Mega buyouts were hardest hit over the short-term, with the fall in net asset value 27.1 percent to year-end, while mid-market buyouts were 17.9 percent down over the year.

“Macro-economic conditions have precipitated a sharp slump in distributions, particularly since 2008, with exit markets particularly difficult,” said Javier Echarri, secretary general of the European Private Equity and Venture Capital Association.

Distributions are the monies returned to investors when a private equity firm sells one of its portfolio companies.

Echarri said short term returns for existing private equity portfolio companies are expected to fall further in the near-term but said investments made in the downturn have historically been the best performers.

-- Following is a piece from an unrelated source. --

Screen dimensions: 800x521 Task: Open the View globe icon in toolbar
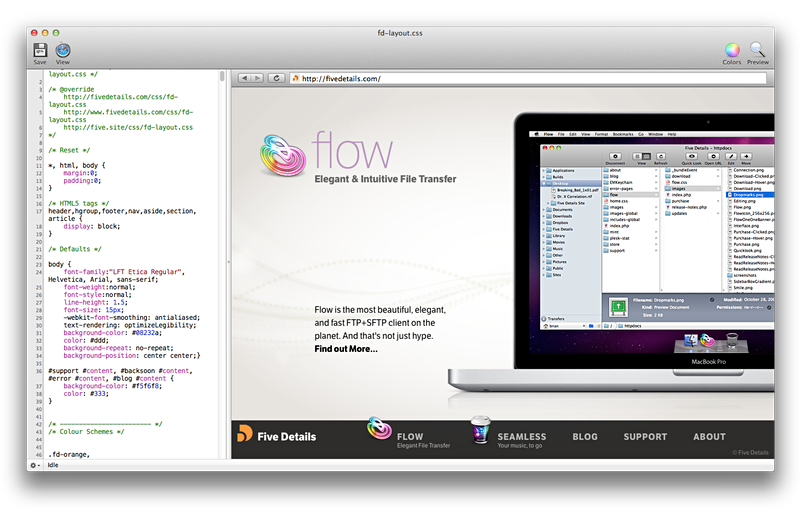click(63, 50)
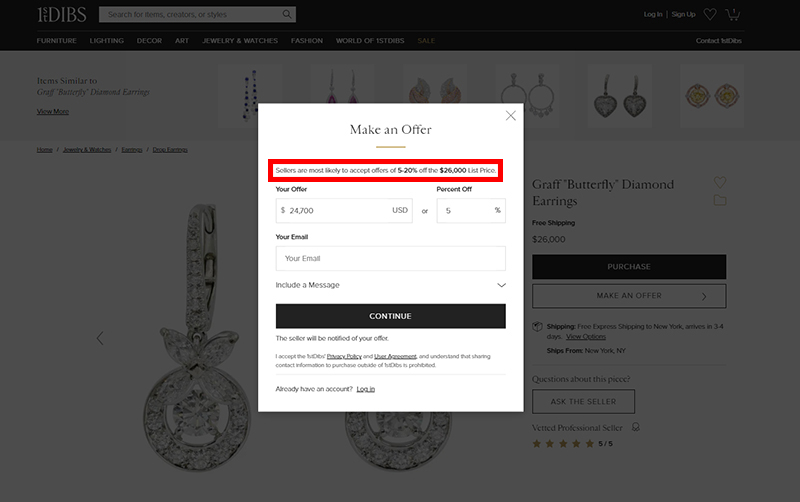This screenshot has height=502, width=800.
Task: Open the heart earrings similar item thumbnail
Action: pyautogui.click(x=619, y=97)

Despite the slump in so-called short-term horizons, annualised private equity returns or the internal rate of return (IRR) — which tracks returns from the funds’ inception to December 2008 — were up 10.3 percent in 2008, with buyout funds returning 14.2 percent.

“However, with sustained long-term IRRs private equity still outperforms public equities and bonds and the ‘dry powder’ currently available should provide interesting investment opportunities in the long run given low entry multiples,” said Leon Saunders Calvert, EMEA deals and private equity director at Thomson Reuters.

According to recent data from consultancy firm Preqin, the private equity industry is sitting on $1 trillion of investor commitments — or dry powder — to deploy in areas including buyouts, venture capital, infrastructure and real estate.